Top of Material shown

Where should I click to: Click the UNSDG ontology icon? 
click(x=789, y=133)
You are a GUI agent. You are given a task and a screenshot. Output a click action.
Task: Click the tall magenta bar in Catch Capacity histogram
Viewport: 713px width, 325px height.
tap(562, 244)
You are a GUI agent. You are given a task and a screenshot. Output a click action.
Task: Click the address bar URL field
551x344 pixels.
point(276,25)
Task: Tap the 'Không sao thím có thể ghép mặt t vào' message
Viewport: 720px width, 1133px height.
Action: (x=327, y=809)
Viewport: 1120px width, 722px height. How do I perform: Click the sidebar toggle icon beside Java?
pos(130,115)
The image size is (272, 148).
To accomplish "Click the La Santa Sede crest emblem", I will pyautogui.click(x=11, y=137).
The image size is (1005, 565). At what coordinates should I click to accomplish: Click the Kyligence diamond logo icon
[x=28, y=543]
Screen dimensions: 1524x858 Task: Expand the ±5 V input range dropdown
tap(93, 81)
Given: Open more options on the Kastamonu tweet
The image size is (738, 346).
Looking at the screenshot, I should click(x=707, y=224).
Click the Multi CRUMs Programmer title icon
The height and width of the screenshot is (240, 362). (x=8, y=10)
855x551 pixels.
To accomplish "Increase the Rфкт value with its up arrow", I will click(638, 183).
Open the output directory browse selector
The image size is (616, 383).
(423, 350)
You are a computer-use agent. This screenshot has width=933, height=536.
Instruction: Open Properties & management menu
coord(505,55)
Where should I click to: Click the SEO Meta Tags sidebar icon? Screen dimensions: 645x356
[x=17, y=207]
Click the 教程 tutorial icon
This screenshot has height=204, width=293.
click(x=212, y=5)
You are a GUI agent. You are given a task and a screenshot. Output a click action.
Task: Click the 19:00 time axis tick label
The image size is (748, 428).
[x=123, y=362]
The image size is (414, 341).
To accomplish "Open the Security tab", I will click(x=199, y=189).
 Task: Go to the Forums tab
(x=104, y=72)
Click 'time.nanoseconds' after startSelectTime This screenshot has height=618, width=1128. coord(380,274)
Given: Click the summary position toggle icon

Bottom of Material shown

_Work instruction_
A verbatim transcription is needed of the lines above, starting at the line with "Given: Open more" and ending at the line with "Task: Click the 19:00 time axis tick label", both included, and of nothing else.

_Exercise result_
Given: Open more options on the Kastamonu tweet
The image size is (738, 346).
Looking at the screenshot, I should click(x=707, y=224).
Click the Multi CRUMs Programmer title icon
The height and width of the screenshot is (240, 362). (x=8, y=10)
855x551 pixels.
To accomplish "Increase the Rфкт value with its up arrow", I will click(638, 183).
Open the output directory browse selector
The image size is (616, 383).
(423, 350)
You are a computer-use agent. This screenshot has width=933, height=536.
Instruction: Open Properties & management menu
coord(505,55)
Where should I click to: Click the SEO Meta Tags sidebar icon? Screen dimensions: 645x356
[x=17, y=207]
Click the 教程 tutorial icon
This screenshot has height=204, width=293.
click(x=212, y=5)
You are a GUI agent. You are given a task and a screenshot. Output a click action.
Task: Click the 19:00 time axis tick label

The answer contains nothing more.